In the four matches played so far, Higuaín has managed only 7 shots, most of which were off target or blocked. Given that Ángel Di María registered 12 shots from midfield, solely in the game against Switzerland, highlights the inactivity of Argentina’s number 9.
But it isn’t just in his lack of shooting that is a worry. Other than the neat lay-off for Messi’s wonderful goal against Bosnia, Higuaín has offered little in the way of approach play. In the entire Swiss match, Higuaín mustered only 6 passes in the final third from the 7 he attempted (85.7%).
This lull in the centre-forward’s presence, coupled with Sergio Agüero’s injury problems certainly has a knock-on effect to Lionel Messi. With the rest of the attack not providing as much of a threat, opponents are able to concentrate far more on Messi and at times he is immediately confronted by three or four defenders.
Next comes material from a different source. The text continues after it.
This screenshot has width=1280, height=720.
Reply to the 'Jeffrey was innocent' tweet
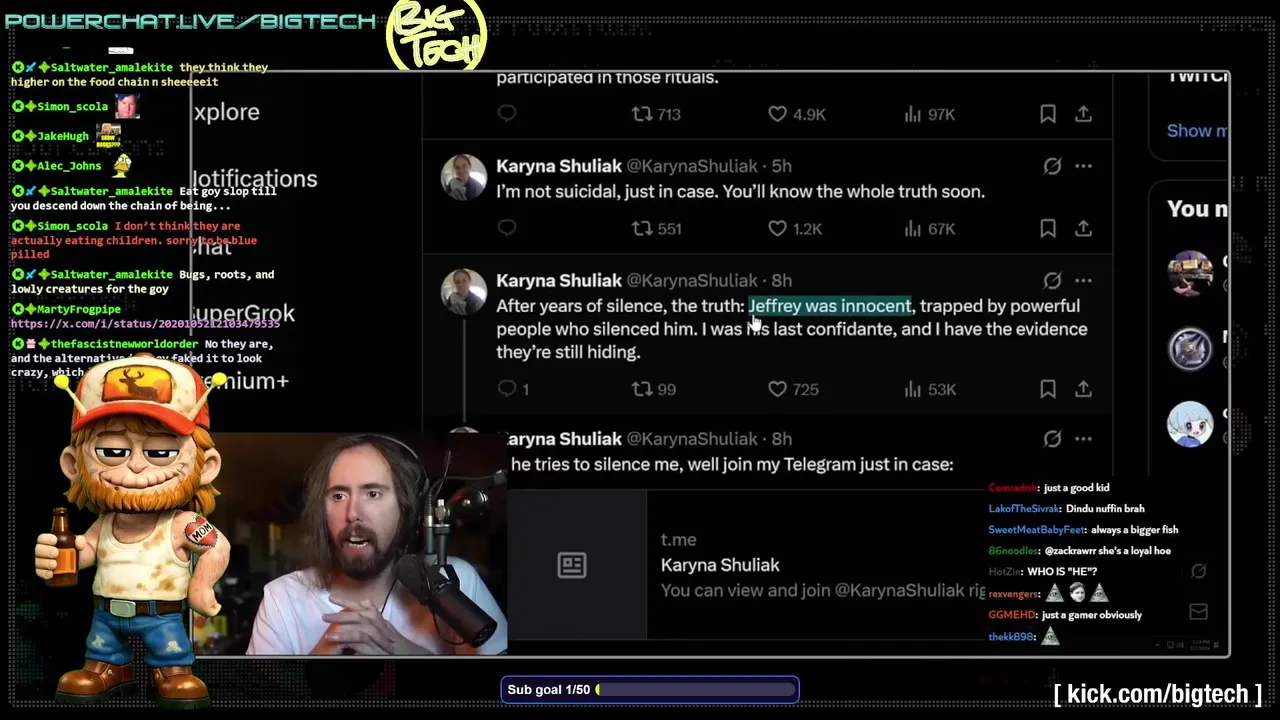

The introducion of Ezequiel Lavezzi in the absence of Agüero it was hoped would add width to the side and create space but the Paris St Germain attacker was equally anonymous.
Without wanting to read too much into the brief appearance of Rodrigo Palacio against Switzerland, it was the Inter Milan player who stole the ball on half way to set Messi away and for virtually the first time have the Swiss defence back-pedalling.
Palacio is a willing runner but looked sharp, almost latching on to a rebound after a Messi shot had been saved. He might not be a superstar and the most naturally gifted of footballers but he gives a directness and certainly, at present, is a more mobile figure in the attack.
Lastly, a side who are criticized for lacking width would perhaps normally ask their full-backs to overlap, as both Marcos Rojo and Pablo Zabaleta do for their club sides. However, Alejandro Sabella seems to be taking a more cautious approach and is aware of Argentina’s susceptibility to the counter attack.
Neither have contributed much offensively but Zabaleta has also looked somewhat shaky defensively. Surprisingly it has been Rojo who has impressed from the defence, given that pre-tournament it was he who was attracting most attention as the ‘weak-link’ in Argentina’s starting eleven.
Rojo’s suspension for the Belgium game is now the cause for concern as José Basanta will most likely be the replacement and face a very quick Belgian attack who have utilised their pace down the right with Napoli’s Dries Mertens.
Rojo will be the only guaranteed change for Sabella to make ahead of the clash with Belgium but given how the side has performed so far perhaps it would be wise to shuffle the pack a little more.